8. Transforming attributes¶
When variables are defined in incommensurate ranges or scales, they can be standardized to avoid problems inherent when mixing measurement units, and normalization is employed to avoid having extreme values dominate an indicator, and to partially correct for data quality problems. The QGIS platform natively provides a Field calculator that can be used to update existing fields, or to create new ones, in order to perform a wide variety of mathematical operations for the standardization/transformation of data. In addition, the OpenQuake IRMT provides a number of transformation functions found in popular statistical and mathematical modelling packages (Table 8.1).

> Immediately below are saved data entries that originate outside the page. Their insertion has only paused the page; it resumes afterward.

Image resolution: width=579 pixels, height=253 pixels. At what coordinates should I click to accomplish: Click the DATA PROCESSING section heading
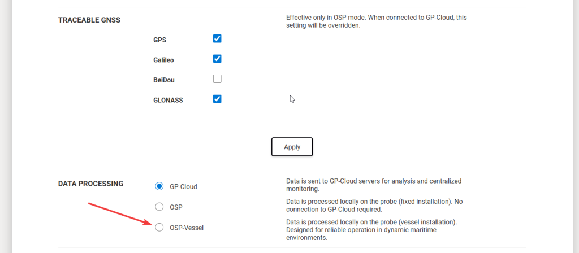tap(91, 184)
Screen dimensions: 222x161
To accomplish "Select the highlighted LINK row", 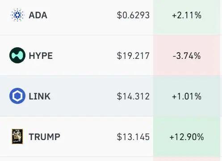I will pyautogui.click(x=111, y=96).
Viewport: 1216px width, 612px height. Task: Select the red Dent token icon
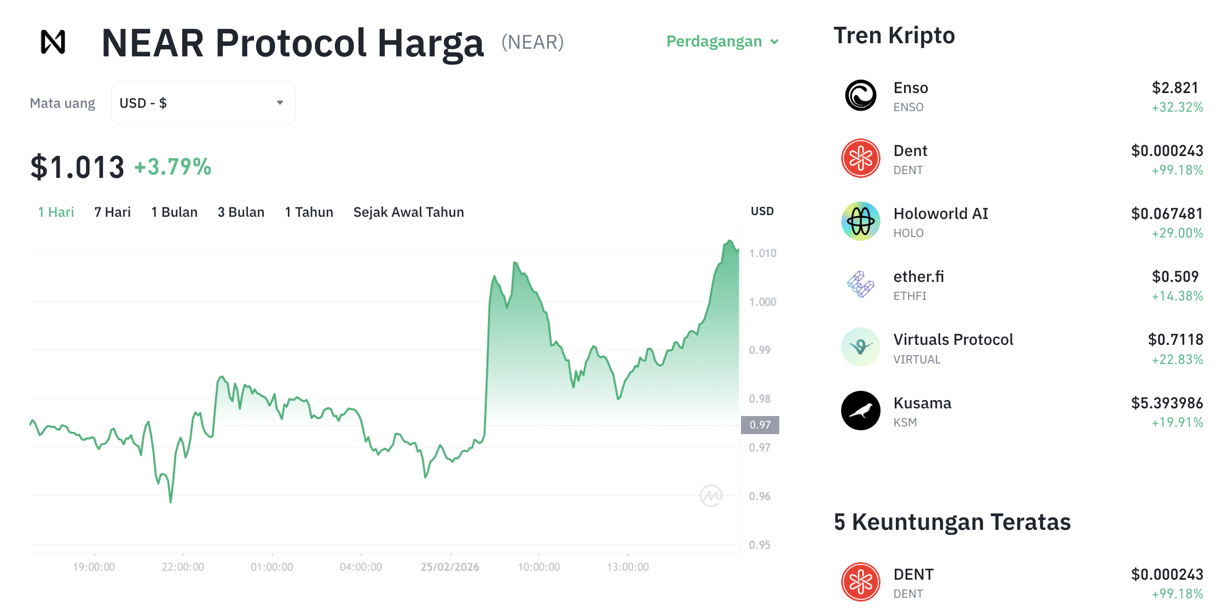[860, 158]
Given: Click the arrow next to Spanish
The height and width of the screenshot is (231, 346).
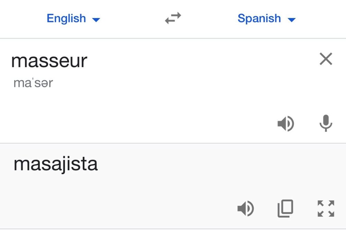Looking at the screenshot, I should (x=292, y=20).
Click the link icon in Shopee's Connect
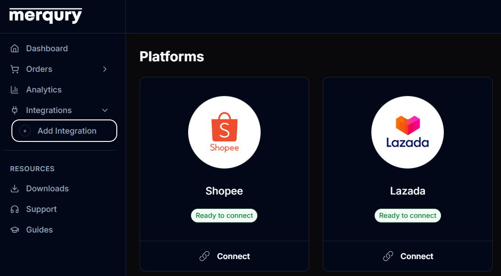The width and height of the screenshot is (501, 276). [205, 256]
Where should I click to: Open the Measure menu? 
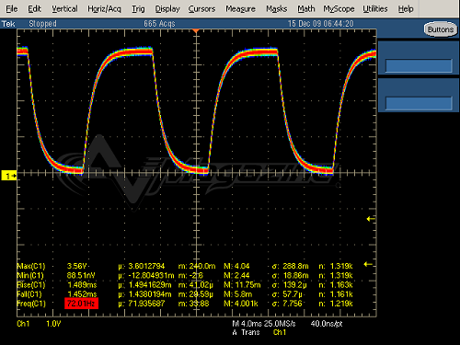pos(240,9)

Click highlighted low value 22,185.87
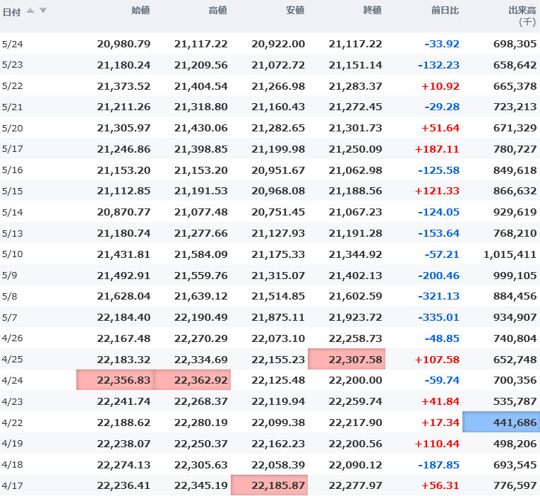[270, 486]
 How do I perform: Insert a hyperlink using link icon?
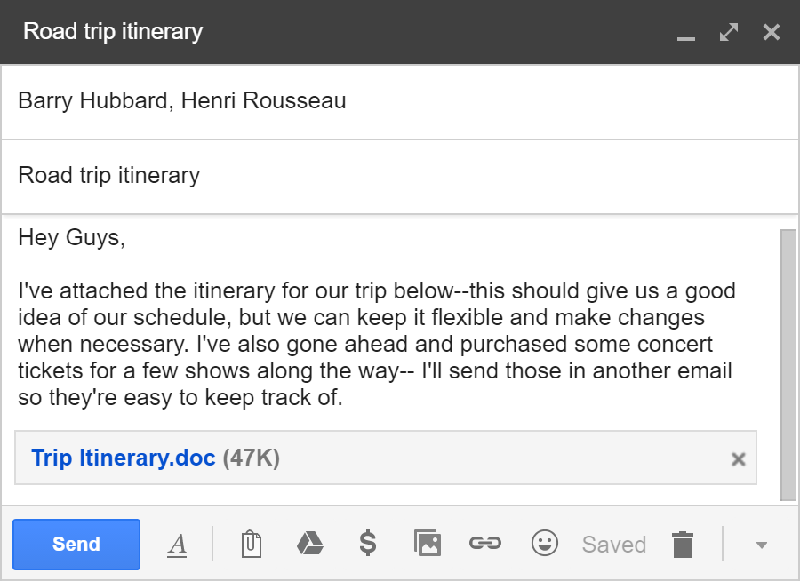[x=485, y=544]
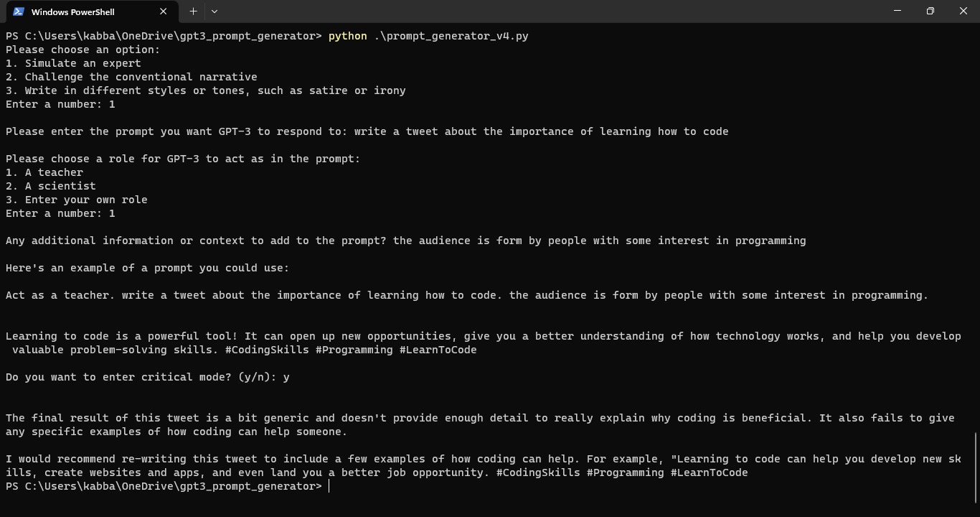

Standardization (or Z-scores) | Z(x_i) = \frac{x_i-\mu_x}{\sigma_x} \; (\mu_x = mean \; \sigma_x = stddev) |
Min-Max | M(x_i) = \frac{x_i - \min_{i \in \{1,\dots,n\}}(x_i)}{\max_{i \in \{1,\dots,n\}}(x_i) - \min_{i \in \{1,\dots,n\}}(x_i)} |
Logistig Sigmoid | S(x_i) = \frac{1}{1 + e^{-x_i}} |
Simple Quadratic | Q(x_i) = \frac{x^2}{\max_{i \in \{1,\dots,n\}}(x_i)} |
Warning
Not all layer types can be edited. For instance, it is impossible to add or modify fields of a csv-based layer. Prior to apply transformations to non-editable layers, it is necessary to save them as shapefiles or as another editable kind.
These include:
Ranking is the simplest standardization technique. It is not affected by outliers and allows the performance of enumeration units to be benchmarked over time in terms of their relative positions (rankings). The ranking algorithm deals with ties using a chosen strategy between those listed below (see https://en.wikipedia.org/wiki/Ranking#Strategies_for_assigning_rankings):
- Average - Fractional (1 2.5 2.5 4)
- Standard competition - Minimum (1 2 2 4)

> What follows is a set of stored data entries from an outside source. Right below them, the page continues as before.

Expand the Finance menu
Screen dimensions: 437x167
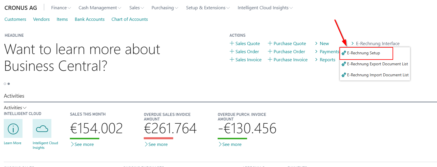coord(61,8)
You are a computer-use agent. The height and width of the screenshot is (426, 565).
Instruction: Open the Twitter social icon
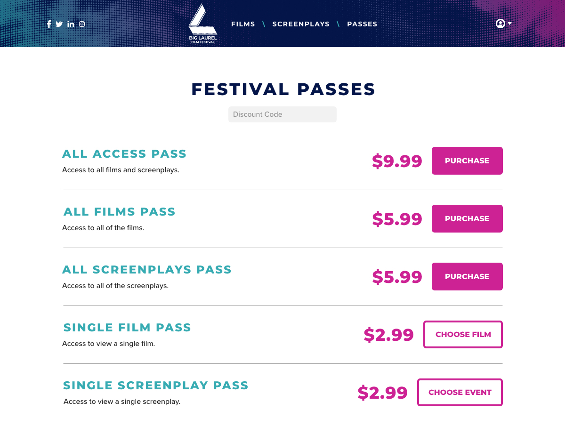(x=59, y=24)
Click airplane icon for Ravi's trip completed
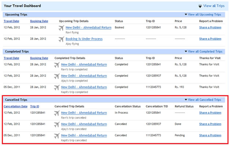The width and height of the screenshot is (230, 146). 57,65
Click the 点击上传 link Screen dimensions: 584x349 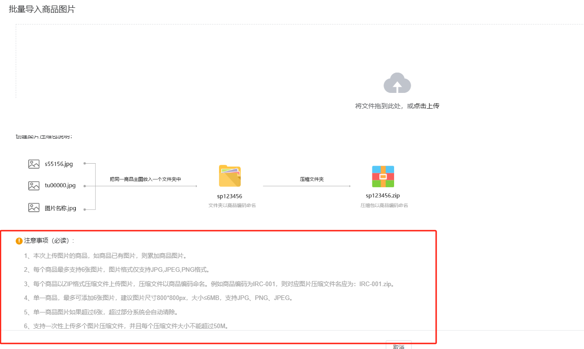(426, 106)
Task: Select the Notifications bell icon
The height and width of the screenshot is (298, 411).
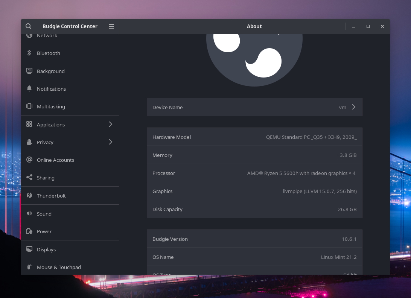Action: coord(29,88)
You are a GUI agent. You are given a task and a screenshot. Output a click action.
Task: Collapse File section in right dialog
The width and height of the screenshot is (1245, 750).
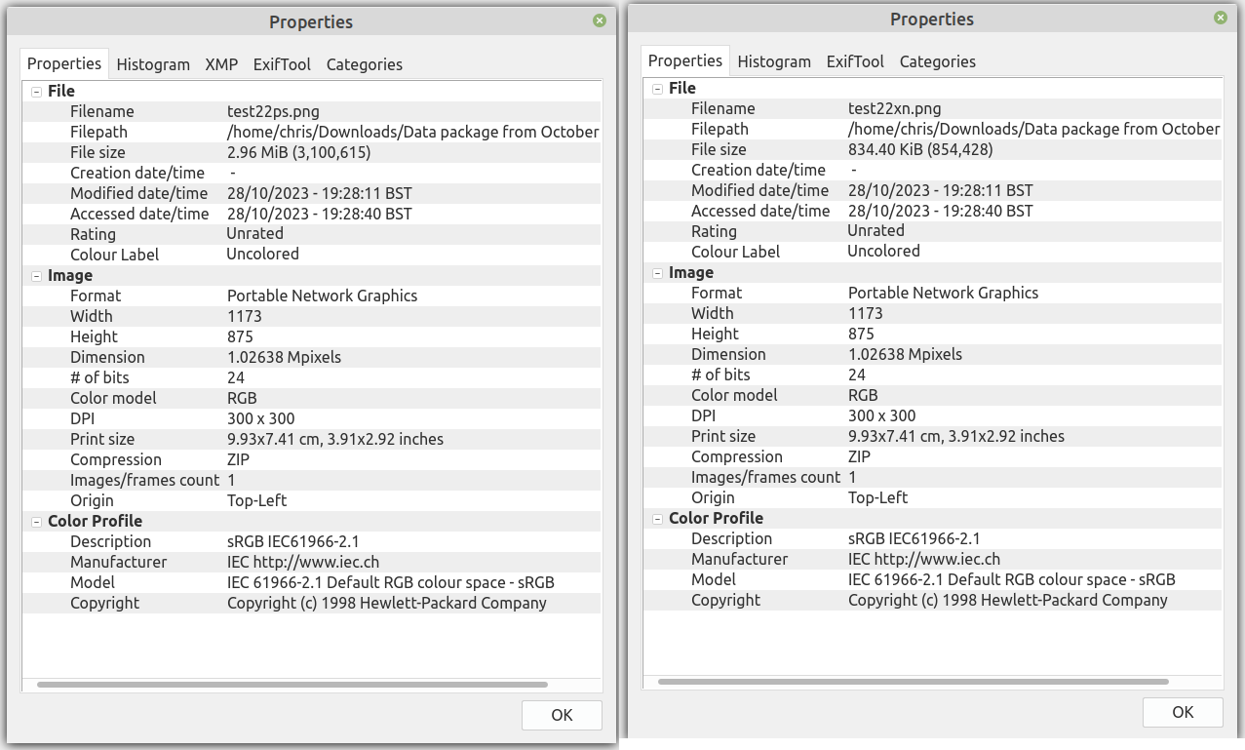pyautogui.click(x=658, y=89)
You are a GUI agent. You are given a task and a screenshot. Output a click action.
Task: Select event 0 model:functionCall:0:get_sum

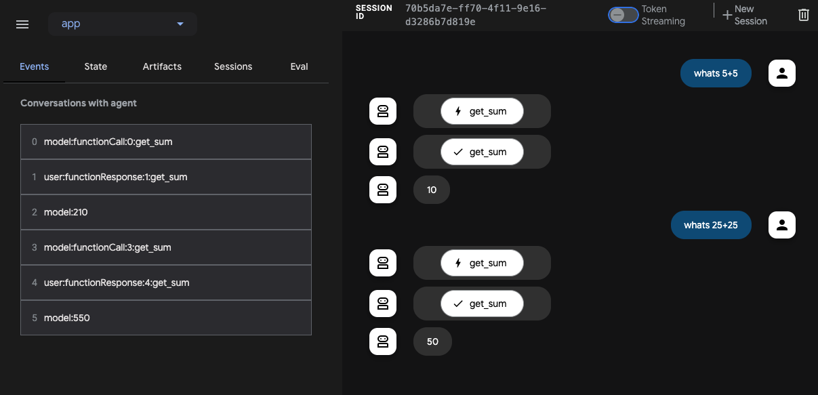(x=166, y=142)
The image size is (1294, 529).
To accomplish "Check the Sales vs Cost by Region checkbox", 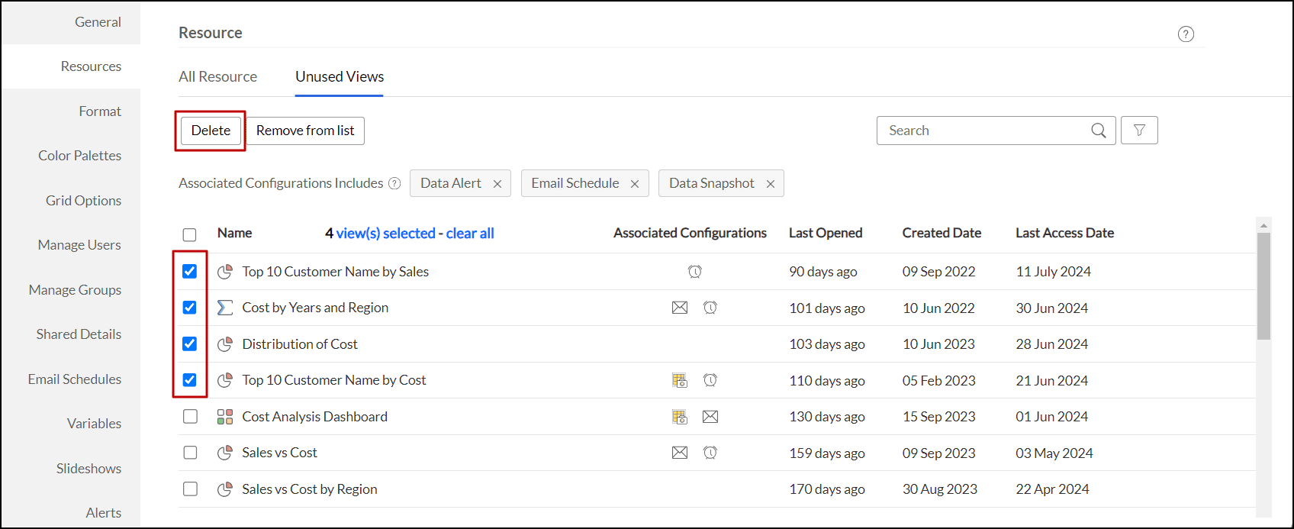I will (190, 489).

- Modified competition - Maximum (1 3 3 4)
- Dense (1 2 2 3)
- Ordinal (1 2 3 4)
Z-scores normalization is the most common standardization technique. A Z-score converts indicators to a common scale with a mean of zero and standard deviation of one. Indicators with outliers that are extreme values may have a greater effect on the composite indicator. The latter may not be desirable if the intention is to support compensability where a deficit in one variable can be offset (or compensated) by a surplus in another. Summarizing: Z-score handles outliers, but does not produce normalized data with the exact same scale.

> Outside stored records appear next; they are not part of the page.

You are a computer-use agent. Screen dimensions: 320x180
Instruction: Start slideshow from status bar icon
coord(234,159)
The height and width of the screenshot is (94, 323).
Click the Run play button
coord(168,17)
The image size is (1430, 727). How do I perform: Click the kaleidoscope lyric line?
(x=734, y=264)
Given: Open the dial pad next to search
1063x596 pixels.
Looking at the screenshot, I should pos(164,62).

Min-Max normalization is a type of transformation that rescales variables into an identical range between 0 and 1. Extreme values/or outliers could distort the transformed risk indicator. However, the Min-Max transformation can widen a range of indicators lying within a small interval, increasing the effect of the variable on the composite indicator more than the Z-scores. In brief: Min-Max guarantees all normalized fields will have the exact same scale but does not handle outliers well.
Log10 is one of a class of logarithmic transformations that include natural log, log2, log3, log4, etc. Within the current plugin, we offer functionality for log10 only, yet these transformations are possible within the advanced field calculator. A logarithm of any negative number or zero is undefined. This algorithm copes with the case in which any zeros are present in the input data, offering two strategies:
- Ignore zeros: each zero in input is transformed into nan
- Increment all values by one: each input value is incremented by 1 before running the transformation.
The algorithm uses the numpy.log10 function to transform the (possibly modified) list of values.
Sigmoid function is a transformation function having an S shape (sigmoid curve). A Sigmoid function is used to transform values on (-\infty, \infty) into numbers on (0, 1). The Sigmoid function is often utilized because the transformation is relative to a convergence upon an upper limit as defined by the S-curve. The OpenQuake IRMT utilizes a simple sigmoid function as well as its inverse. The Inverse of the Sigmoid function is a logit function which transfers variables on (0, 1) into a new variable on (-\infty, \infty).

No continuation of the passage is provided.